This is leading to mixes that are compressed and one dimensional, and sound particularly bad on any system higher end than an iPod (95 percent of everything else). Here are some of the more potent quotes:
"Right now, when you are done recording a track, the first thing the band does is to load it onto an iPod and give it a listen," said Alan Douches, who has worked with Fleetwood Mac and others. "Years ago, we might have checked the sound of a track on a Walkman, but no one believed that was the best it could sound. Today, young artists think MP3s are a high-quality medium and the iPod is state-of-the-art sound."
For example, says veteran Los Angeles studio owner Skip Saylor, high frequencies that might seem splendid on a CD might not sound as good as an MP3 file and so will get taken out of the mix. "The result might make you happy on an MP3, but it wouldn't make you happy on a CD," he says. "Am I glad I am doing this? No. But it's the real world and so you make adjustments."
"Ten years ago, music was warmer; it was rich and thick, with more tones and more 'real power.' But newer records are more brittle and bright. They have what I call 'implied power.' It's all done with delays and reverbs and compression to fool your brain."
All these engineers tend to be audiophiles, the sort who would fuss over a track to make it perfect. But they're beginning to wonder if they should bother.

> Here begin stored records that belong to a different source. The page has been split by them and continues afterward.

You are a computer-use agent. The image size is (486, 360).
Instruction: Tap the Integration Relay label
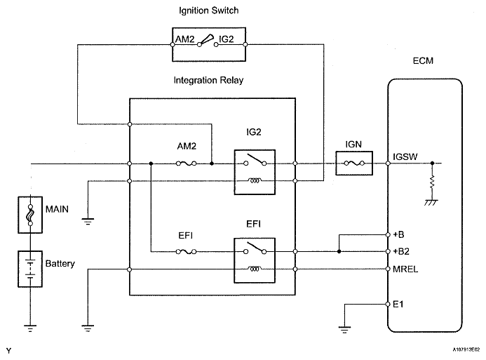(208, 81)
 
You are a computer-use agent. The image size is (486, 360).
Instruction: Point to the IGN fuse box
(353, 164)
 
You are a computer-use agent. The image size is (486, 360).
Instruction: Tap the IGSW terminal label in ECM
(406, 157)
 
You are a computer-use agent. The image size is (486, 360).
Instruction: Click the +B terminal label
(400, 234)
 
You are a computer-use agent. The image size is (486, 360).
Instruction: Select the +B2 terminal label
(403, 251)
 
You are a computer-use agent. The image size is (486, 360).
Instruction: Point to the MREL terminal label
(406, 269)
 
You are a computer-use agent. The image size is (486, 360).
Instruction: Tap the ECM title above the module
(424, 61)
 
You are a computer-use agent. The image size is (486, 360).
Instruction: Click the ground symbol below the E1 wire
(344, 326)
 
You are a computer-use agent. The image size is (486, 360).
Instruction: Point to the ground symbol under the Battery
(30, 326)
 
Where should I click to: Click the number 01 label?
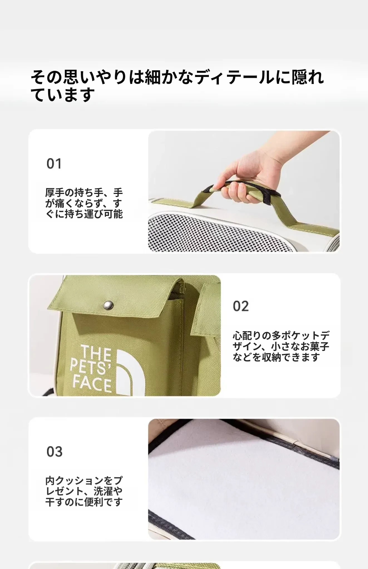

...engineers experience some nostalgia about earlier technologies. Says Mr. Saylor, "What we've lost with this new era of massive compression and low fidelity are the records that sounds so good that you get lost in them. "Dark Side of the Moon" -- records like that just aren't being made today."
This is so flipping sad and pathetic. And it's short sighted. Who's to say that the MP3 format and iPods aren't going to go the way of the Betamax in a few years?
As all of the reissued Beatles albums and especially the ones that were remixed (Love, the Anthology Series and Yellow Submarine) have proven, if you shoot for the highest possible sound quality at the source, no matter the popular media of the day, your audio can sound rich, warm and timeless decades after it was recorded and the artists are long gone. That was the LAW at Abbey Road studios in the 1960s.
Conversely, certain CDs, when they were first issued in the 80s and not fixed up in any way, had pops and cracks on them because some producers in the 60s and 70s knew that the vinyl LP turntable and needle based format would cover up noises and imperfections. On CDs those same 'inaudible imperfections' are loud as day.
This proved to be short sighted, so why are we doing it all over again? Come on you lazy fuckers, don't cater to the lowest possible denominator!